Model replication with multiple GPU deployments

I have 2 CUDA GPU resources on my server that is running ray. If I deploy a single model replica with num_gpus": 1}, things are fine. If I set the number of replicas to 2, I get a "RuntimeError: CUDA out of memory. " error when Ray tries to deploy the 2nd replica. How are people deploying multiple replicas with multiple GPUs? Any sample code/gist or suggestions to try would be appreciated.

Hi @puntime_error, when you set the replicas to 2 and keep num_gpus to 1, there should be two identical process created, each taking one GPU with their corresponding CUDA_VISIBLE_DEVICES.

Can you take a look at nvidia-smi before and after and make sure there are no other processes running on the two GPUs?

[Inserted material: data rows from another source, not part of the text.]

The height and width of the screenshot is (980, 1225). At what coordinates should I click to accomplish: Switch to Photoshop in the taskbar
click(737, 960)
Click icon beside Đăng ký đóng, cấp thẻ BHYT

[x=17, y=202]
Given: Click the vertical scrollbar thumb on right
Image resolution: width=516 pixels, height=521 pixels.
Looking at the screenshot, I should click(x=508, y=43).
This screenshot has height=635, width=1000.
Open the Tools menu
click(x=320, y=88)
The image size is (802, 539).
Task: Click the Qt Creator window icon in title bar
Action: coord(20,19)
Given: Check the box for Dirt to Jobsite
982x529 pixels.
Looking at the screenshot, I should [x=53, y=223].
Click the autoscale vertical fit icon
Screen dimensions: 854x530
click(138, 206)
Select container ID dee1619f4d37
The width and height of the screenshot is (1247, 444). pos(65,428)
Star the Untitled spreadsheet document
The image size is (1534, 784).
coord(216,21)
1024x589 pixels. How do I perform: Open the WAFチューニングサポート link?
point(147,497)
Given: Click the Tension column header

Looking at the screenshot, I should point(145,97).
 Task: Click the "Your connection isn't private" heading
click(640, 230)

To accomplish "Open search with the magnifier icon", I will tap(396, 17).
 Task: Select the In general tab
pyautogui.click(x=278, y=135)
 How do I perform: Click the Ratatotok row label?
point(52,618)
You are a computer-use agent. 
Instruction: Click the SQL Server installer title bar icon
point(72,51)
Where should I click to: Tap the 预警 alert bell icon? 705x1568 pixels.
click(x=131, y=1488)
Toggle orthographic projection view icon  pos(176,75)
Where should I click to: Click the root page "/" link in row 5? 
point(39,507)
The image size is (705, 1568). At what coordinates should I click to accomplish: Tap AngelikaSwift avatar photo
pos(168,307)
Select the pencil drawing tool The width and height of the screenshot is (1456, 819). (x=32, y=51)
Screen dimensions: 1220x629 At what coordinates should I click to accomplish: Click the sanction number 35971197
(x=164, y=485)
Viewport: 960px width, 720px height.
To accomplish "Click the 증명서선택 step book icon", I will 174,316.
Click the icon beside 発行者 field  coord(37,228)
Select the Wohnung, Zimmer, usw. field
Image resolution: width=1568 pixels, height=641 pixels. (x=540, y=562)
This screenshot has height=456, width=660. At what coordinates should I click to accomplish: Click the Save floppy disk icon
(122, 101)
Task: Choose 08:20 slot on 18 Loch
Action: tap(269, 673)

@simon-mo @puntime_error am unable to use multiple gpus while serving ray.
I have raised an issue here Issue on page /serve/getting_started.html · Issue #27905 · ray-project/ray · GitHub
Can you please help?

Hi @Sujit_Kumar, to narrow down the issue, do the basic GPU examples at GPU Support — Ray 3.0.0.dev0 work for you? You can try it on Ray 2.0.0rc1 (pip install "ray[serve, default]==2.0.0rc1")

@Sujit_Kumar you may also have to tell the transformers library to use GPU; see How to make transformers examples use GPU? · Issue #2704 · huggingface/transformers · GitHub for example and the surrounding context.